**Exercise prompt:** Copy every line of the data in which the word "height" occurs.

**Dataset entries:**
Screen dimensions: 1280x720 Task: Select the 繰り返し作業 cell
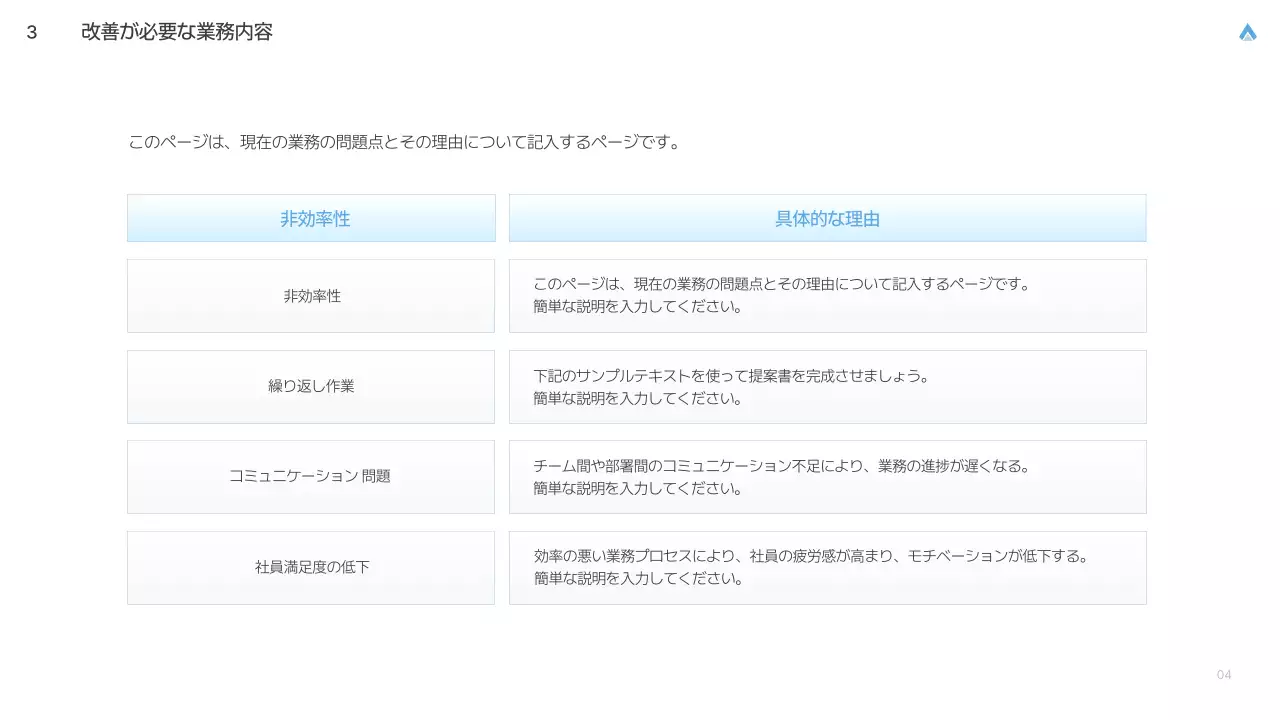click(x=311, y=386)
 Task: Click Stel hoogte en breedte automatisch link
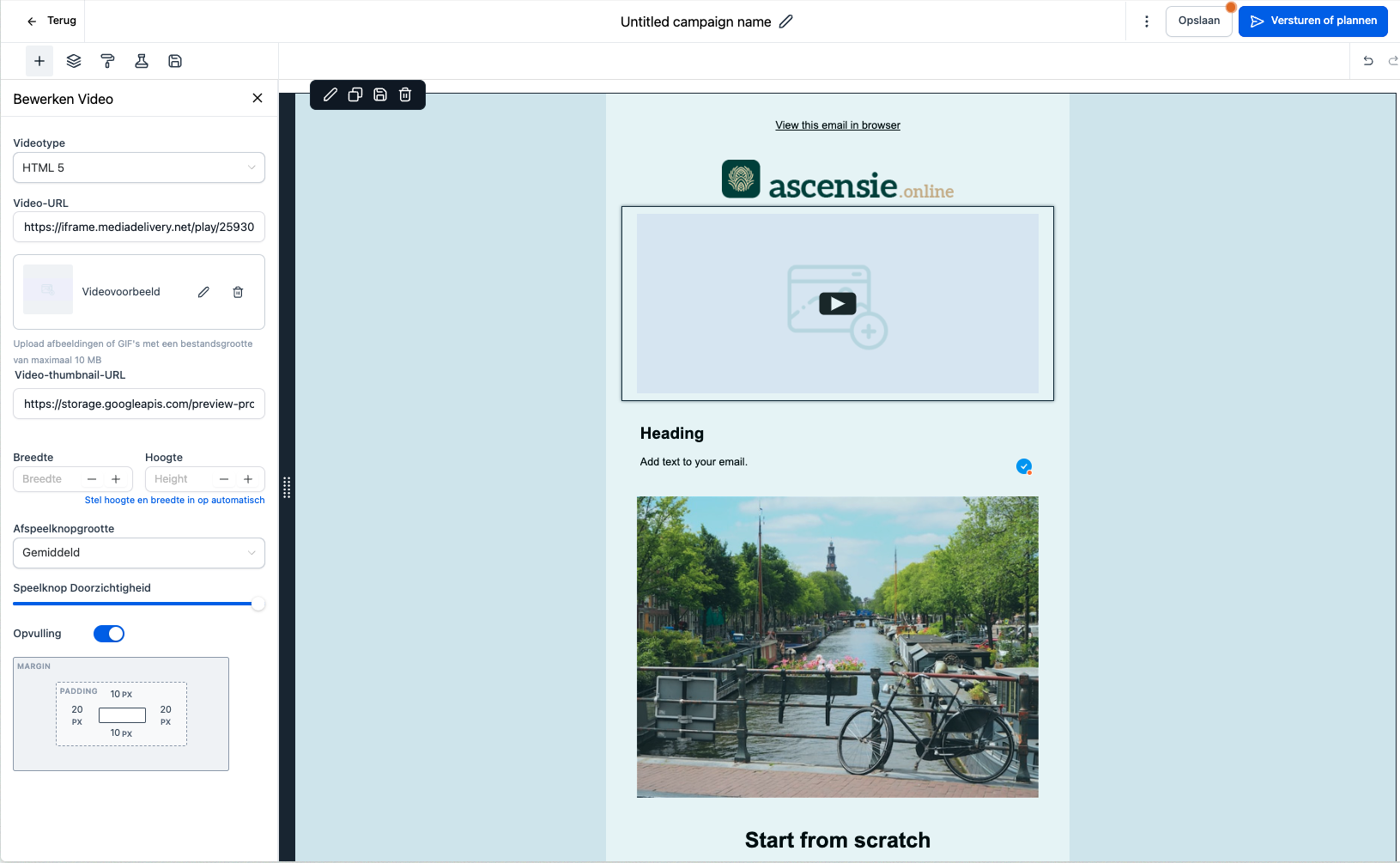174,500
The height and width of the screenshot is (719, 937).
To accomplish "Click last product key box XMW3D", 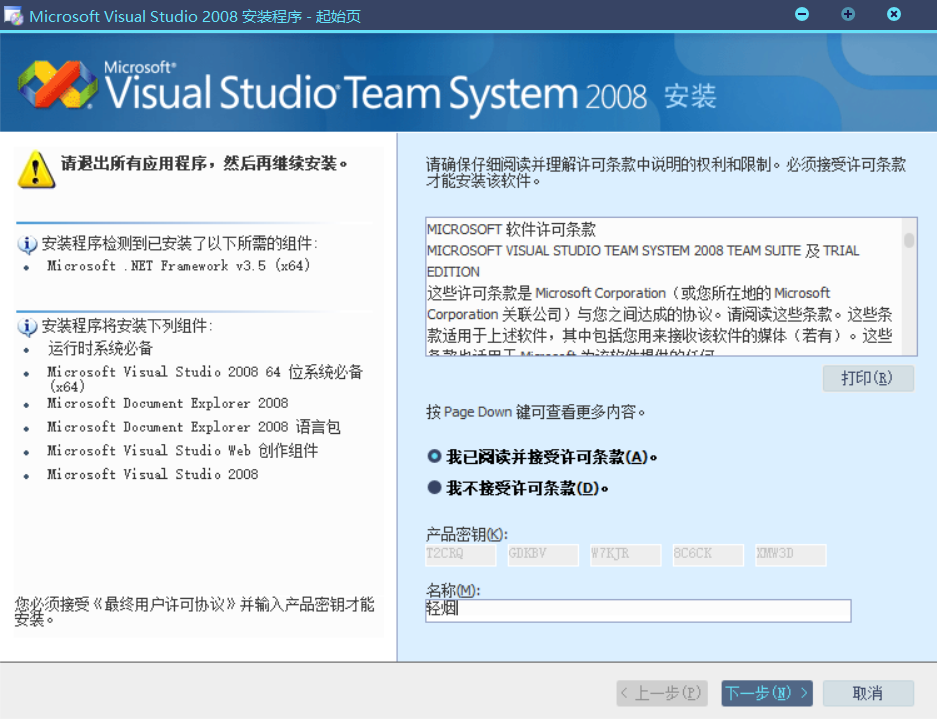I will tap(790, 555).
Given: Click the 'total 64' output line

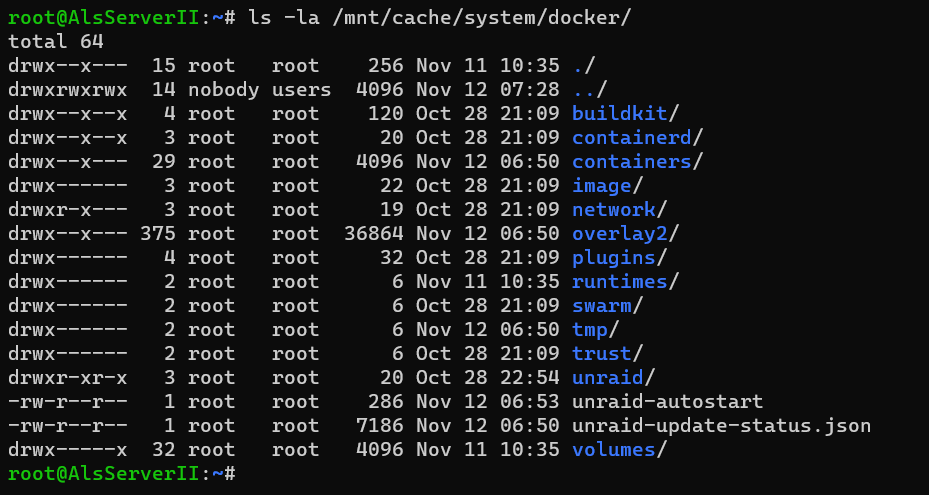Looking at the screenshot, I should (56, 41).
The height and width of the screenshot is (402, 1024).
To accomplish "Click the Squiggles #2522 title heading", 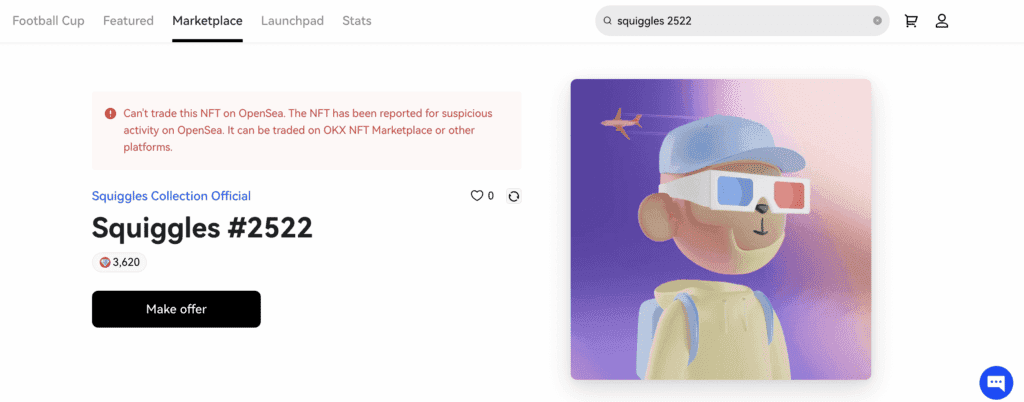I will [202, 227].
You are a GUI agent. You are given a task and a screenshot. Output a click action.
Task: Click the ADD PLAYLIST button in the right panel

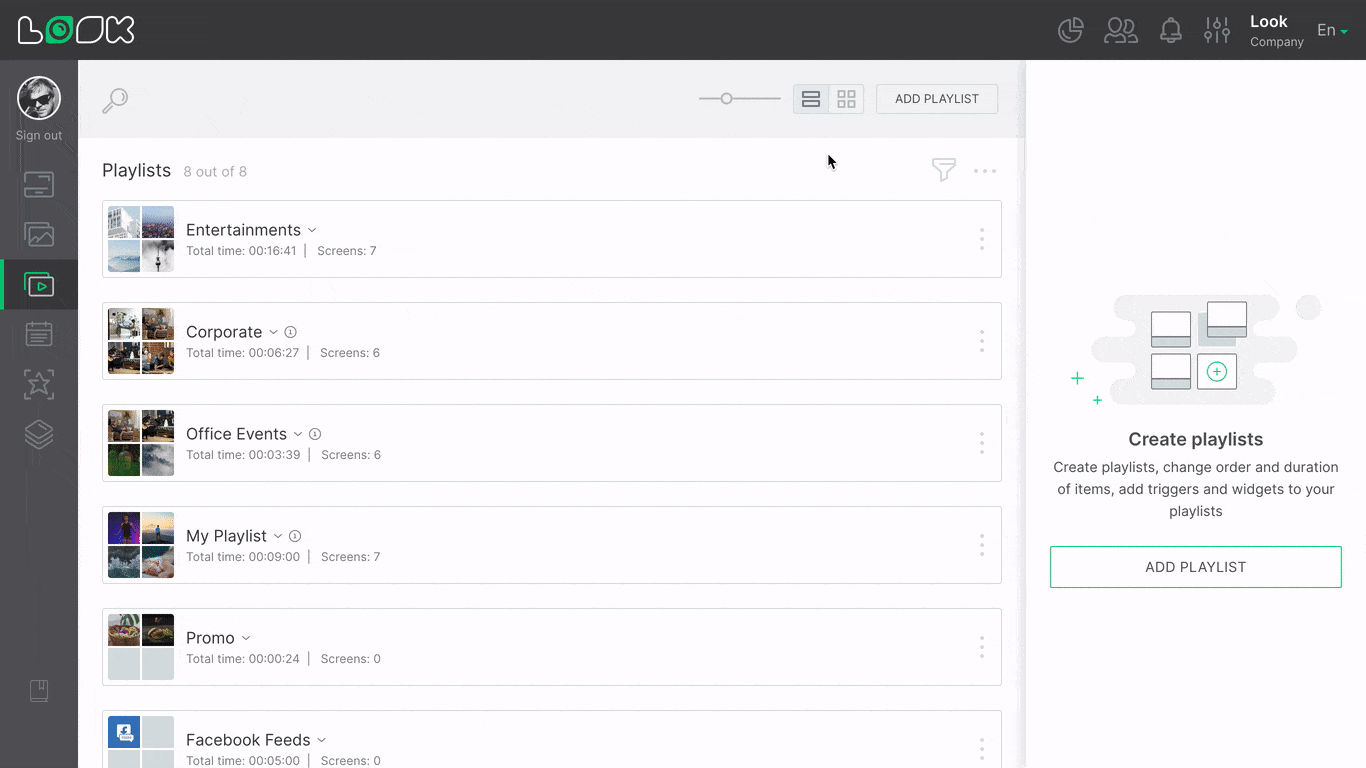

**The completed task:**
The height and width of the screenshot is (719, 937).
The height and width of the screenshot is (402, 1024).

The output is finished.